RECORDS FOR THIS EXERCISE Block Start
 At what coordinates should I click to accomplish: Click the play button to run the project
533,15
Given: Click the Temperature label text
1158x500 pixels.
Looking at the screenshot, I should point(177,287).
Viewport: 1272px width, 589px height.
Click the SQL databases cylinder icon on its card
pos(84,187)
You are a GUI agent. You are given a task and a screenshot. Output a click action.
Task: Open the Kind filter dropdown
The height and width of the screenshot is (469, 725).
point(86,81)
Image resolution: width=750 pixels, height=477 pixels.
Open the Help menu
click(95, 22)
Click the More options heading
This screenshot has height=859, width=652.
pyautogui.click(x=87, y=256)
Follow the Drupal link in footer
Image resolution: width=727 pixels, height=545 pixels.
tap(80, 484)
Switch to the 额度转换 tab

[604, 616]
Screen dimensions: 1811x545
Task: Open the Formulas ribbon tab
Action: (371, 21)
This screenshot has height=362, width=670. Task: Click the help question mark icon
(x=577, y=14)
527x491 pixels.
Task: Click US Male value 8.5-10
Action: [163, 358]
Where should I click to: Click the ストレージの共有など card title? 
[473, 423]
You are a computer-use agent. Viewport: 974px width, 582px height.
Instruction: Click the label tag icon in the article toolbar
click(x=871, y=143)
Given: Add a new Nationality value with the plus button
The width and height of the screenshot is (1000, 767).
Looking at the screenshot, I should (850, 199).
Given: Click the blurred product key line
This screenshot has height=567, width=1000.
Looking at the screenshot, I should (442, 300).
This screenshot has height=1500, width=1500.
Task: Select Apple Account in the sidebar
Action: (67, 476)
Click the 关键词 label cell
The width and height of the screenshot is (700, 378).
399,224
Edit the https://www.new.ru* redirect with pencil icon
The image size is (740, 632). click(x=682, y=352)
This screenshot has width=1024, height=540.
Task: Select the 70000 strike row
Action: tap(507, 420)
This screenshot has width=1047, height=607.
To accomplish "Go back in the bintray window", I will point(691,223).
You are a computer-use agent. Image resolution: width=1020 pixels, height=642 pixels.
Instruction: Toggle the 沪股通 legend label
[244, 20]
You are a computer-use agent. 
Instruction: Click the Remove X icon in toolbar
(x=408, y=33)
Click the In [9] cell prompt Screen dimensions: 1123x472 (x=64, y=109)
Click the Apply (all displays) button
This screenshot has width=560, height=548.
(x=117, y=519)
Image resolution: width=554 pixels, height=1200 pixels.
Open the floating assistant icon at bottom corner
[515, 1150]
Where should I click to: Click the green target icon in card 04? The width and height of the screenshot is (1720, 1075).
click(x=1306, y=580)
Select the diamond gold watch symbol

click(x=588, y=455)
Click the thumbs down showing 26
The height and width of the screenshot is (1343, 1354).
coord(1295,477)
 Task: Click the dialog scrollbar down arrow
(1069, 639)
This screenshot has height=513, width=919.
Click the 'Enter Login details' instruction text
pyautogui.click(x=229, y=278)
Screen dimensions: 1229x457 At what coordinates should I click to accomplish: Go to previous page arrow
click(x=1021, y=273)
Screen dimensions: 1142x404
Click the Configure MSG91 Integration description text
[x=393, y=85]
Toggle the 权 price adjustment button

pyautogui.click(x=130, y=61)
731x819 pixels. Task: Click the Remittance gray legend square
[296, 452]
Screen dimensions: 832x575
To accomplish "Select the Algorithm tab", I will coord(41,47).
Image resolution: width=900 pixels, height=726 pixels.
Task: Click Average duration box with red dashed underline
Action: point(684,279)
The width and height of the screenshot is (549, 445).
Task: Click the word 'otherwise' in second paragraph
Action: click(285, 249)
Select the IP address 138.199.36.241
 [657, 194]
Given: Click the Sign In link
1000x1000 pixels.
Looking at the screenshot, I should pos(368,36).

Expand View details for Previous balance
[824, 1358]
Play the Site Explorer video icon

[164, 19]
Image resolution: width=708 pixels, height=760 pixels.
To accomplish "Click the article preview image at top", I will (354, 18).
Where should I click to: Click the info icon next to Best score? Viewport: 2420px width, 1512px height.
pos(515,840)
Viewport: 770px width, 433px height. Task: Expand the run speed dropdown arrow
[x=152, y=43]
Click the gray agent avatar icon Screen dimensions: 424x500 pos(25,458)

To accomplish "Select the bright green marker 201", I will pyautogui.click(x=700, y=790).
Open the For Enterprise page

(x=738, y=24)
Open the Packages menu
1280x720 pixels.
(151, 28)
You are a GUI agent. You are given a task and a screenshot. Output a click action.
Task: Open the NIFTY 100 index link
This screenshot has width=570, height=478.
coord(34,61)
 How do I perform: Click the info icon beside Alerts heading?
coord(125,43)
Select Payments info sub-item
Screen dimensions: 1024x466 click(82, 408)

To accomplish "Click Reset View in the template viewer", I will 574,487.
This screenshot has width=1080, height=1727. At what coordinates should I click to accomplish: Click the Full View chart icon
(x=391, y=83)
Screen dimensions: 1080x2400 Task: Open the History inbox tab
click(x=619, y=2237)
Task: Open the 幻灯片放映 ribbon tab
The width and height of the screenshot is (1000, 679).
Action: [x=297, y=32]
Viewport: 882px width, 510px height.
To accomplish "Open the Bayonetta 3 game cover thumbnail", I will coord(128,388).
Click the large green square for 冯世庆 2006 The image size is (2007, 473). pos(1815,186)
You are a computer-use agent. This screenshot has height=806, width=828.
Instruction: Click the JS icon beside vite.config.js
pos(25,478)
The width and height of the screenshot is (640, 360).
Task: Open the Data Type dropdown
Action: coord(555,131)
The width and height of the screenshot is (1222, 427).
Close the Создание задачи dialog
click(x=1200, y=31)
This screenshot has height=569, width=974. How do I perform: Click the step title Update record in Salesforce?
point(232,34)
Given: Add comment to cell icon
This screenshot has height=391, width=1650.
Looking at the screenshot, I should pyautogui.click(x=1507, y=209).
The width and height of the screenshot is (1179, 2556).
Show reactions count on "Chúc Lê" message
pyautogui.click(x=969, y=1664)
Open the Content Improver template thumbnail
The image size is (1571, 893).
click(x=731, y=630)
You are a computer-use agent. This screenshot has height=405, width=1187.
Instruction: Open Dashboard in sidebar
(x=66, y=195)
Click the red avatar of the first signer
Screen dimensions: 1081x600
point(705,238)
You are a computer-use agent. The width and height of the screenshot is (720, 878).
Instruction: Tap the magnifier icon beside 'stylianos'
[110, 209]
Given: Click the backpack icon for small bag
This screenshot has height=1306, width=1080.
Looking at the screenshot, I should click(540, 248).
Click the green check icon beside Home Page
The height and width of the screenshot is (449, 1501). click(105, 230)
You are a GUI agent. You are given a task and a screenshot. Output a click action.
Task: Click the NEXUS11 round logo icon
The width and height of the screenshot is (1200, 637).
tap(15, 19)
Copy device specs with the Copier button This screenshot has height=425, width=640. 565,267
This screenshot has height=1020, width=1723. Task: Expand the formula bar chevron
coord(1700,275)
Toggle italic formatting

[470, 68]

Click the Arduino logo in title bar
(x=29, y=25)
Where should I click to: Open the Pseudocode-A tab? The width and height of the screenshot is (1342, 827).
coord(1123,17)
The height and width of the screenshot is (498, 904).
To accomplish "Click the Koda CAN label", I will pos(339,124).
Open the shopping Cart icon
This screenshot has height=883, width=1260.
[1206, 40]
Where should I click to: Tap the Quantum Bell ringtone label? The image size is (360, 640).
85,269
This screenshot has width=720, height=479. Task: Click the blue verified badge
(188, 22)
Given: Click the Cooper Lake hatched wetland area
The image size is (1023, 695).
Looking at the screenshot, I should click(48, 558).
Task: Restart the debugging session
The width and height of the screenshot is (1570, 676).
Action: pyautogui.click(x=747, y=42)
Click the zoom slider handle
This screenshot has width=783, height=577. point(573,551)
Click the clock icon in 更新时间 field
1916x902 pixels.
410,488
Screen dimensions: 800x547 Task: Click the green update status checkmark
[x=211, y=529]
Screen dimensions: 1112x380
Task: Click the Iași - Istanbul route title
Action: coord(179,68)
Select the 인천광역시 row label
RECORDS FOR THIS EXERCISE Block End
WORK ITEM ▸
The expected answer is a copy of every line in the entries that holds the word "agent".

OUTPUT OF THE EXERCISE ▸
You are a GUI agent. You are given a task and a screenshot. Output a click action.
You are a computer-use agent. Viewport: 974px width, 582px height.
You are a computer-use agent. Image resolution: width=1020 pixels, height=642 pixels.
You are a computer-use agent. 
Click the gray agent avatar icon Screen dimensions: 424x500 pos(25,458)
You are a GUI agent. You are given a task and a screenshot. Output a click action.
You are a computer-use agent. This screenshot has height=806, width=828.
You are a computer-use agent. This screenshot has height=405, width=1187.
You are a computer-use agent. The width and height of the screenshot is (720, 878).
You are a GUI agent. You are given a task and a screenshot. Output a click action.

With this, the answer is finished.